The team also had a need for speed. They needed to be able to provide a fast response back to the participating sites because EMR data are constantly changing. For example, if a patient goes to the doctor today, their medical record tomorrow will be different from the record yesterday. The faster the team can run the QA/QC steps, the faster they can re-pull data if needed, and the less each patient’s data in the EMR will have changed.

The solution

After exploring the options and consulting with CDC’s informatics office, the team selected the agency’s new Enterprise Data Analytics and Visualization (EDAV) platform for their data pipeline. The EDAV platform was recently built as part of CDC’s Data Modernization Initiative. It’s a cloud-based set of technology, tools, and resources used to simplify data workflows and save time throughout the data process, from data collection to visualization and action.

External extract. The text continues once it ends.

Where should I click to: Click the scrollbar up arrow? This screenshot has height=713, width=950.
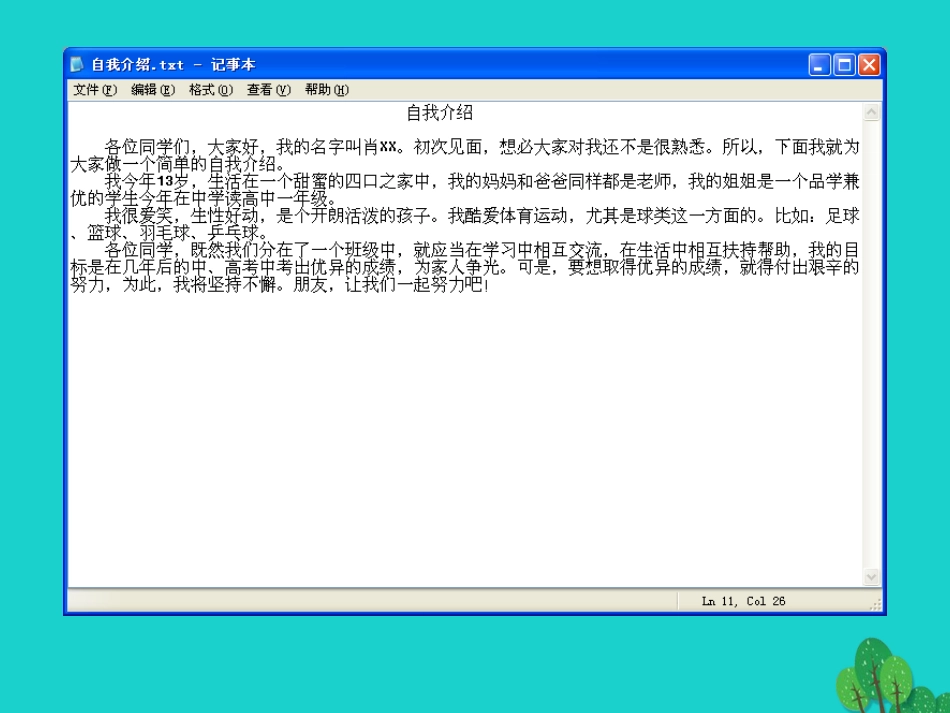(x=871, y=111)
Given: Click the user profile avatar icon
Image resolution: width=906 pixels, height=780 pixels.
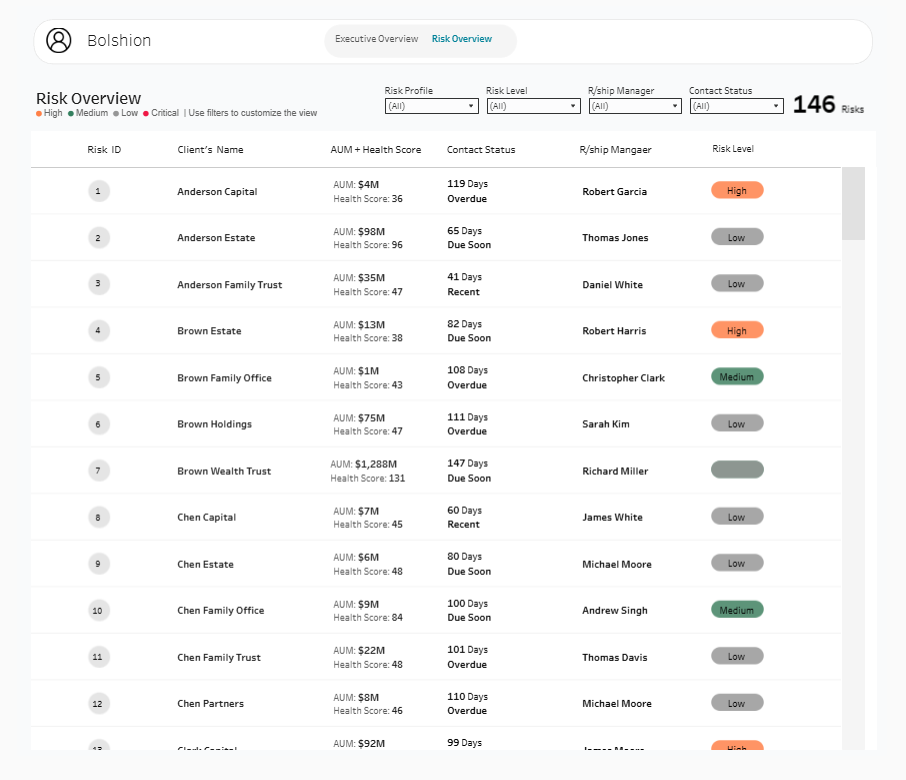Looking at the screenshot, I should [x=59, y=40].
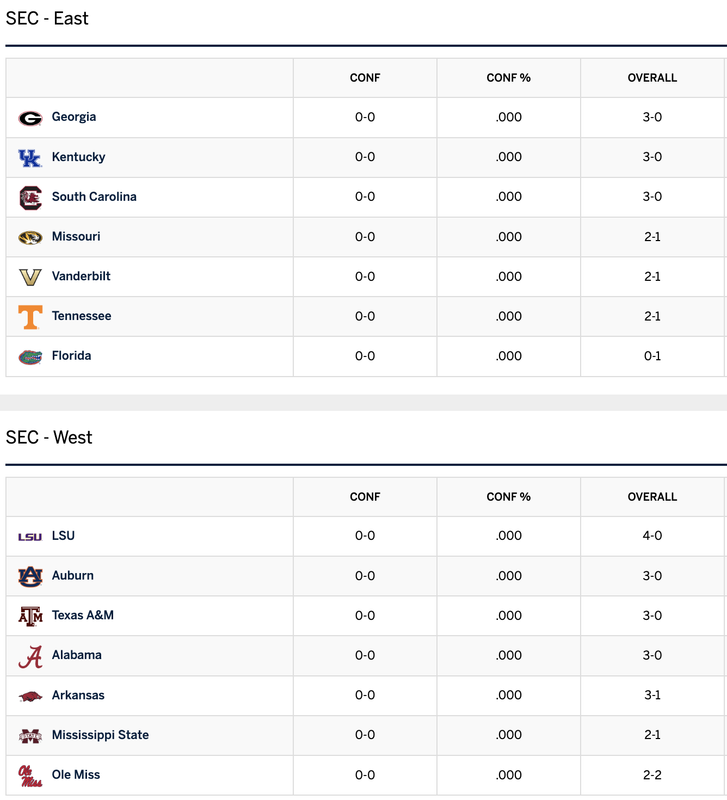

Data in EDAV will be used to track the impact of interventions

EMR data from four separate sources will feed into the TBESC-III data dictionary and then, through EDAV, through three different levels: Bronze (accepted submissions after QA/QC); Silver (filtered and cleaned); and Gold (analytically derived variables). The Gold variables will then be used to generate LTBI (latent tuberculosis infection) care cascades.

EDAV offered the capabilities to process the massive amount of EMR data quickly and accurately. Once the team’s proposal was reviewed and accepted by CDC’s IT and Data Governance Board, they began building the data pipeline.

Today, the completed pipeline provides technical capabilities that make the work better and faster. For example:

  • A “data dictionary” that contains more than 200 variables, including metadata, patient data, visits, diagnostics, imaging, prescribing, dispensing, and diagnostic codes
  • A real-time QA/QC process that identifies data issues: the largest submission to date contained nearly 13 million records; the pipeline produced results in 1 hour after running ~200 checks
  • A cleaning step that automatically addresses minor QA/QC issues
  • An analytic code to generate a latent tuberculosis infection cascade of care
  • Access to Power BI to visualize the results

The benefits

The team is now able to successfully tap into modernized, agency-wide resources created through CDC’s Data Modernization Initiative to make this new phase of work happen.

Better data automation and data readiness allow CDC staff to respond more quickly, review data in real time, and ultimately report information back to sites. Because of this, they can more efficiently monitor the impact of interventions to determine whether they improve patient testing and treatment outcomes.